いずれにしても、一般に普及している「CADソフトウェア」の多くは、上述の様な「作業支援」のためのツールであって「構想支援」はしてくれません。実務の世界でバリバリ「作業」をこなさなければならない状況であれば、それらの「作業支援ツール」も効果的に機能することでしょう。でも私たちにはあまり必要のないツールなのかもしれません。
私たちに最も必要なツールとは「デザイン構想」を支援してくれるツール、もっというと「空間思考ツールとしてのCADソフトウェア」ということになるでしょう。

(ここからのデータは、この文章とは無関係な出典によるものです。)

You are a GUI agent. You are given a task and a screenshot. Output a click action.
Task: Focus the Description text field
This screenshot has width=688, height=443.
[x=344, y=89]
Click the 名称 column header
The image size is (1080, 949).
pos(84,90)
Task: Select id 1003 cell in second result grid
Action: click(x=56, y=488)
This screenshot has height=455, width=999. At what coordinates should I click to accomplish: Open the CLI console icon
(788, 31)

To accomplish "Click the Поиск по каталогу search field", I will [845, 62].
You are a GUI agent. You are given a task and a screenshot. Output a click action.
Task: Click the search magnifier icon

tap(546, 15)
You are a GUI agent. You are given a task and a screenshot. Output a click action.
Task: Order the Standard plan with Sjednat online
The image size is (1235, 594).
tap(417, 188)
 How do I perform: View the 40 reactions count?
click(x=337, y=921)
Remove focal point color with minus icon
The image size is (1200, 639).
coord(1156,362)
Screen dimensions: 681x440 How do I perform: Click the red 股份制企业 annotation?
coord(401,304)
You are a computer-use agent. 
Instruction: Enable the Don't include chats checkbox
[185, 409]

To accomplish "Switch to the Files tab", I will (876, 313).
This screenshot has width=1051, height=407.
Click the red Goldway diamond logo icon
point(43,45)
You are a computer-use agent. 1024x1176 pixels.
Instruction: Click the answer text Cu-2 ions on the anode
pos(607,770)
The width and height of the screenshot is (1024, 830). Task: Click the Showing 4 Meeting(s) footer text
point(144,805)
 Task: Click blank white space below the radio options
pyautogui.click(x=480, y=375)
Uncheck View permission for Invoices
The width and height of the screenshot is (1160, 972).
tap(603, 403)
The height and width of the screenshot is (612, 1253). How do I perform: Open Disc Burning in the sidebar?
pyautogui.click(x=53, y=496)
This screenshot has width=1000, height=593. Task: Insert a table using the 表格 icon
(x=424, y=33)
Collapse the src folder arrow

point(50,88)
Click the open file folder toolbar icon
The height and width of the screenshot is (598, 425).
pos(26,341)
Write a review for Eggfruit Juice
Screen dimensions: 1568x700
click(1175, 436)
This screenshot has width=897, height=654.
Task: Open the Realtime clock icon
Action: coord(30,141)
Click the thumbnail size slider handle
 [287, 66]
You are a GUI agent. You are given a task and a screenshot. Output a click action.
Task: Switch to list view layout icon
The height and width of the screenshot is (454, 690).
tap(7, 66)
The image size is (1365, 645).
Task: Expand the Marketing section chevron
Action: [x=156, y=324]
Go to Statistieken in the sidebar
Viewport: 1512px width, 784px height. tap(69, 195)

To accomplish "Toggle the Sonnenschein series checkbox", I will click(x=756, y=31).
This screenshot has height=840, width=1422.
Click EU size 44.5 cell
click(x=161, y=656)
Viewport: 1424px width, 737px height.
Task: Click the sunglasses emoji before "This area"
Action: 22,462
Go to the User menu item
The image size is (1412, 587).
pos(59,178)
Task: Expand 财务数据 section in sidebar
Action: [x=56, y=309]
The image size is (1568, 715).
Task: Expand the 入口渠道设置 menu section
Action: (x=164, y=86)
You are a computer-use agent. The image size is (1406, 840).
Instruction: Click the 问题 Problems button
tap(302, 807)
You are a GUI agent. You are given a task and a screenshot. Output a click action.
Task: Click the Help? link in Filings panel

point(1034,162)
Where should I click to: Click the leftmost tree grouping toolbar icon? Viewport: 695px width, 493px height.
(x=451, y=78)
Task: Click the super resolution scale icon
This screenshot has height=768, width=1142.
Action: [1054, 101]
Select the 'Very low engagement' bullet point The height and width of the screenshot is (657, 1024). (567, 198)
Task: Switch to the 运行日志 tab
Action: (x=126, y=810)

頭の中の漠然としたイメージを、少しずつ具体化していく過程ではスケッチを重ねたり、模型をつくったりしますが、その様なデザイン構想プロセスで役立つツールこそが本当の意味での「デザインを支援するツール」と言えるでしょう。
そう言う意味では、一つのソフトウェア上で2次元作図と3次元モデリングとを同時に作業できて、その間を自由に行き来できる「VectorWorks」は、私たちが求める「空間思考ツールとしてのCADソフトウェア」に随分近い存在かもしれません。
その分、2次元ドラフティングも3次元モデリングも、どちらも少し物足りないものかもしれません。(なんてことを言うと発売元のエーアンドエー社に怒られそうですが)ただ、その「ものたりなさ」が「デザインを支援するツール」として適当なバランスを保っている様に思っています。
いずれにしても、コンピュータやデジタルツールは「道具」にしか過ぎません。「構想」はアナログな頭で行うものです。そして、その最終成果物はデジタル(CGパースやCGアニメーションあるいはCAD作成図面)でも表現できれば、アナログ(手描きスケッチや模型写真あるいは手描き図面)でも表現できます。
そして、それぞれにはそれぞれの魅力や長所があります。
「空間思考ツールとして」は新しいヒントを与えてくれるかもしれないコンピュータも、決して万能ではありません。むしろ、コンピュータは単なる道具でしかない、と言う認識が重要です。コンピュータのみに頼らず、アナログな手作業を並行して行って、はじめて「空間思考ツールとしてのCADソフトウェア」の可能性を見つけ出せるのかもしれません。